PROBLEM TO WORK ON:
Leave out every line before the one that contains "Task: Tap the battery indicator icon". Please restate that line and the rest of the data word for word, through the end.

Pixel coordinate grounding data:
"""
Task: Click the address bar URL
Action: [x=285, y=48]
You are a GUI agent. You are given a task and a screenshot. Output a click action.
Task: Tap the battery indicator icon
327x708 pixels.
"""
RESPONSE TO THIS EXERCISE:
Task: Tap the battery indicator icon
327x708 pixels.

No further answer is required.